Во всех кабачках и ресторанах Парижа можно спросить на десерт лесные орехи, миндаль, изюм и вяленые фиги. Надо только сказать гарсону: дайте мне «нищих», и вам подадут аккуратную бумажную коробочку, в которую заключены все эти четыре сорта заедок, столь любимых когда-то и у нас, в бывшей богатой торговой тысячеглавой Москве.
Париж, в своей беготне и суетливости, нетерпеливо сокращает слова и фразы: метрополитен — метро, бульвар С.-Мишель — Буль-Миш, бифштекс а-ля Шатобриан — шато, кальвадос — кальва. Так и вместо старинного «dessert des quatres mendiants»[22] он бросает кратко «mendiants!». Однако лет девять назад я еще заставал на коробочках, содержащих это простое и вкусное лакомство, полную надпись. Теперь ее больше не увидишь.
Я уже и сам не знаю, услышал ли я где-нибудь, или видел во сне, или нечаянно сам придумал милую легенду о происхождении этого странного названия. Любимейший из французских королей и героев (кроме мифических) еще не был тогда Генрихом Четвертым, могущественным королем Франции, а всего лишь Анри Бурбоном, маленьким властелином маленькой Наварры. Правда, при его рождении знаменитый астролог Нострадамус предсказал ему по звездам великую будущность: славу, сияющую во всех веках, и неиссякаемую народную любовь. Но во времена, о которых идет речь, молодой гасконский король — этот веселый и добрый скептик — еще и не думал о своей блестящей звезде или, может быть, по свойственной ему осторожной скрытности, делал вид, что не думает. Он беззаботно бегал не только за прекрасными дамами своего крошечного двора, но и за всеми хорошенькими женщинами Оша, Тарба, Мирадны, По и Ажена, не оставляя своим любезным вниманием также и жен фермеров и дочерей трактирщиков.
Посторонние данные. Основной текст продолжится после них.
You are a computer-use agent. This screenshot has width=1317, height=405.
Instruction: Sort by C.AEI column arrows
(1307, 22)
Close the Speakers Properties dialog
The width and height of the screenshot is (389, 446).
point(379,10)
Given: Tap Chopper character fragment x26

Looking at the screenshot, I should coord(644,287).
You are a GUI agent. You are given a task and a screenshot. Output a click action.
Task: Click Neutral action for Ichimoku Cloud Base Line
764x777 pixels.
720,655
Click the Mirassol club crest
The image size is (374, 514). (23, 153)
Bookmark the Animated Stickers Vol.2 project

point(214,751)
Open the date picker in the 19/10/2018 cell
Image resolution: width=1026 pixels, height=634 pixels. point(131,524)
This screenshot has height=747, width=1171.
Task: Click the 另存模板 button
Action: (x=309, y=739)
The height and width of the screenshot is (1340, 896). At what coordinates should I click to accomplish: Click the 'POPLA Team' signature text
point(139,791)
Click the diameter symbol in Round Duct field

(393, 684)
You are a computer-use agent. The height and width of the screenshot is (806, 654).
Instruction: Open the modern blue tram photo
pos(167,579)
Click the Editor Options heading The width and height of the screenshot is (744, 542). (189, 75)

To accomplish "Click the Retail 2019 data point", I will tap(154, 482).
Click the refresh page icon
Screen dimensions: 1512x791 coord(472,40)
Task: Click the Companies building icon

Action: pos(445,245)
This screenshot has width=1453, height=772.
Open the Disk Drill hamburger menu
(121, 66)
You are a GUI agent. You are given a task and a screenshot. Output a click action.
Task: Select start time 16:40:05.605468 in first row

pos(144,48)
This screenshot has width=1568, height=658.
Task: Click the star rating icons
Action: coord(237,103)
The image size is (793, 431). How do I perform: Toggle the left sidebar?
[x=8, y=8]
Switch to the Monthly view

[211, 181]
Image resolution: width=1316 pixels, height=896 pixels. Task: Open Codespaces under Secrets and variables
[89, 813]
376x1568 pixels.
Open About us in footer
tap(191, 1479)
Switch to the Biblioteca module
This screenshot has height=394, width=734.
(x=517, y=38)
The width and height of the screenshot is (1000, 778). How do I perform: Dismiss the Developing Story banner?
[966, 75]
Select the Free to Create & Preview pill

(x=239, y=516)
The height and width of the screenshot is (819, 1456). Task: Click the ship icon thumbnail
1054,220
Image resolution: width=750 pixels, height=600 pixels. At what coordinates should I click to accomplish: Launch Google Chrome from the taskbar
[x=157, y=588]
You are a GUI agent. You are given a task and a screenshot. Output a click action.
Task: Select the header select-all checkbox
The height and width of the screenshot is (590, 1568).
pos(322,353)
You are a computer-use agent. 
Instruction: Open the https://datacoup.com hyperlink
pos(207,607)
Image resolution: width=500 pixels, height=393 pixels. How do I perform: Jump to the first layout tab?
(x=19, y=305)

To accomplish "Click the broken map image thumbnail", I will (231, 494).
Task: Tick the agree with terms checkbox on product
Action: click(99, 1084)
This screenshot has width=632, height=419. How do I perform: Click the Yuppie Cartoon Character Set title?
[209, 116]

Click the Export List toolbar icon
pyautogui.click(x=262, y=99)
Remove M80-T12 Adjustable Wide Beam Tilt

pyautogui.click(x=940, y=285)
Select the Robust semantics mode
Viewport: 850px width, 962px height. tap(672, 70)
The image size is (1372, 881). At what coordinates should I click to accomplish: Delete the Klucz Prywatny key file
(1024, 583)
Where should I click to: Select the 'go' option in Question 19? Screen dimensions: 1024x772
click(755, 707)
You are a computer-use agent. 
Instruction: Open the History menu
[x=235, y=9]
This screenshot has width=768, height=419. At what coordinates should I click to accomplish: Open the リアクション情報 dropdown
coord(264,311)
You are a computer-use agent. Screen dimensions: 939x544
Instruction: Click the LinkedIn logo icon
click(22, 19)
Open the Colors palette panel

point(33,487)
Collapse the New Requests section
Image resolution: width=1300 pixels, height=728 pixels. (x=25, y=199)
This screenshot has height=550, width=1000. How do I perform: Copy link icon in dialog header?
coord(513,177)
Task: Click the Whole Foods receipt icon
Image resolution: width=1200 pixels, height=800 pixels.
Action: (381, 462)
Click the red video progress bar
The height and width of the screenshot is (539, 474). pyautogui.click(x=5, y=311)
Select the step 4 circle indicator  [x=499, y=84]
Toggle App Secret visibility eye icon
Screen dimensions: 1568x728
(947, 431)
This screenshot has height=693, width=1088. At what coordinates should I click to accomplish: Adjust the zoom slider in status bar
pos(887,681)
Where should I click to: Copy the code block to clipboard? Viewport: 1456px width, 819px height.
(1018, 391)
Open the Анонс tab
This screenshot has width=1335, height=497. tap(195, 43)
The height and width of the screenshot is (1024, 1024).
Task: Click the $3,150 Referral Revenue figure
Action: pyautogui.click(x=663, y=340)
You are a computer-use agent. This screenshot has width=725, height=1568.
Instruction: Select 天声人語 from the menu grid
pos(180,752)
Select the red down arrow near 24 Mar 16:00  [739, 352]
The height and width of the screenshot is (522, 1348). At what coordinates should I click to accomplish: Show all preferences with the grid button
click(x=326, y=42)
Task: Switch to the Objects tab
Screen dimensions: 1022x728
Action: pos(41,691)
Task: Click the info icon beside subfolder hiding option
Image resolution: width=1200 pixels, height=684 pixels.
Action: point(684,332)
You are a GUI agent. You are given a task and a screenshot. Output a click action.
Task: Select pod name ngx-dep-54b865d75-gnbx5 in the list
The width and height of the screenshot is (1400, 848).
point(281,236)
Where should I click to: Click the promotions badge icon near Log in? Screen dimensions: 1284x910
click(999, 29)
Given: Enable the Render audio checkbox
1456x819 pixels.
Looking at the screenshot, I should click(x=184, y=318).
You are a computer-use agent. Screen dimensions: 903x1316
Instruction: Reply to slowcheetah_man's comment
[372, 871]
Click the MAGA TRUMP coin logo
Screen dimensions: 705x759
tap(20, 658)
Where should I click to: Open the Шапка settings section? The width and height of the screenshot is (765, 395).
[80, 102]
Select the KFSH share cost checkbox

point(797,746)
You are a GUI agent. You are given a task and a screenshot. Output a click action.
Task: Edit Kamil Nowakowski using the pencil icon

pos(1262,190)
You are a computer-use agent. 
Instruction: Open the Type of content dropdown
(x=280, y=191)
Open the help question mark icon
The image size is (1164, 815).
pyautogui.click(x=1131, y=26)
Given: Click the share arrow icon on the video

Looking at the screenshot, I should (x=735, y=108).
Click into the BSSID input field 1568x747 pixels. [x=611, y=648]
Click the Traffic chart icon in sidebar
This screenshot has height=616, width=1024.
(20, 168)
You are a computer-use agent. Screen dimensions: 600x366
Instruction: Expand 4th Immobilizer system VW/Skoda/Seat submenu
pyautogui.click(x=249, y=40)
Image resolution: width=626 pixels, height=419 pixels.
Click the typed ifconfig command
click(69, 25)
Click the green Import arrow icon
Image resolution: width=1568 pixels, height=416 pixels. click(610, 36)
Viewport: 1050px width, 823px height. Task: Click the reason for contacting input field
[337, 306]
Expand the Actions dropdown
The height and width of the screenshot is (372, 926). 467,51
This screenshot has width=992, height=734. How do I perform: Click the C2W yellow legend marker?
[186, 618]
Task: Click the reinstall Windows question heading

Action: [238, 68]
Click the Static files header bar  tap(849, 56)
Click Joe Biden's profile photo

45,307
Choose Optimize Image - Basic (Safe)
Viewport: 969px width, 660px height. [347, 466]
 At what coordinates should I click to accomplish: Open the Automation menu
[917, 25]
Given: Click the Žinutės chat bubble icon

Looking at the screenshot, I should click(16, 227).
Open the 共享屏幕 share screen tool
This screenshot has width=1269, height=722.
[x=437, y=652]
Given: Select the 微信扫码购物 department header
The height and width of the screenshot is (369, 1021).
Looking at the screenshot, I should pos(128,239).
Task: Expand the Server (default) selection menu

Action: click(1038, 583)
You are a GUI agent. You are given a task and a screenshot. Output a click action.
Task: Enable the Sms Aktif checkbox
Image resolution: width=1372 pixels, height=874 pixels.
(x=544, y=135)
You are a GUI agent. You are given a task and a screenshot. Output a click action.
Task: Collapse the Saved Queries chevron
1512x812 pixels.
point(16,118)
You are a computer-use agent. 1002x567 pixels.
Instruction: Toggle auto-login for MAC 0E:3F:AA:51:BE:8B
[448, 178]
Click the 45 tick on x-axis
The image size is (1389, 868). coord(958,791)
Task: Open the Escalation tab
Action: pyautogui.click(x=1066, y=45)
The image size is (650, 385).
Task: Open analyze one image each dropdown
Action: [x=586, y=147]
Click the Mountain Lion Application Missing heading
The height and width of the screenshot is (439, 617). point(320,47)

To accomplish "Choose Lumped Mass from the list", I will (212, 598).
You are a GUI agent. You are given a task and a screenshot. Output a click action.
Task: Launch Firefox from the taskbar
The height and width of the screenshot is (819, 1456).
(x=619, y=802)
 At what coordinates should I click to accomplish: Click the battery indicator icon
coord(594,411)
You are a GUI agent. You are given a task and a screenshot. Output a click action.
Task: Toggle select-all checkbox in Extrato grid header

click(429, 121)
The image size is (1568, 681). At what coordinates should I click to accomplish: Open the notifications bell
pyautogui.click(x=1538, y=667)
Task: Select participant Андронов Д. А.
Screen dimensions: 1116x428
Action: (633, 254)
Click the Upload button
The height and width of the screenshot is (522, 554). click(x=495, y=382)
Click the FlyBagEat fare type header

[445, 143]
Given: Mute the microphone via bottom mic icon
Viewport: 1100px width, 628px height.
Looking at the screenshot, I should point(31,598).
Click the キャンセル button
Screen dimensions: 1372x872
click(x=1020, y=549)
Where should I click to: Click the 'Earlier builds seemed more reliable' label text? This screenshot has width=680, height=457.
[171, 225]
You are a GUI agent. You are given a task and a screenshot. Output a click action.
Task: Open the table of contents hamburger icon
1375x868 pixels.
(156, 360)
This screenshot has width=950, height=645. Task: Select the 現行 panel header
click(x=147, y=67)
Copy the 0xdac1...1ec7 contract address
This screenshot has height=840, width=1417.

Ценил он острое слово, сказанное вовремя, и не напрасно его иные шутки и афоризмы стали сокровищами народной памяти. И любил он еще хорошее красное вино за веселой дружеской беседой.
Был он беден, прост с народом, справедлив в своих приговорах и весьма доступен, поэтому искренно преданы ему были и гасконцы, и наваррцы, и беарнцы, находя в нем милые черты доброго, легендарного короля Дагобера.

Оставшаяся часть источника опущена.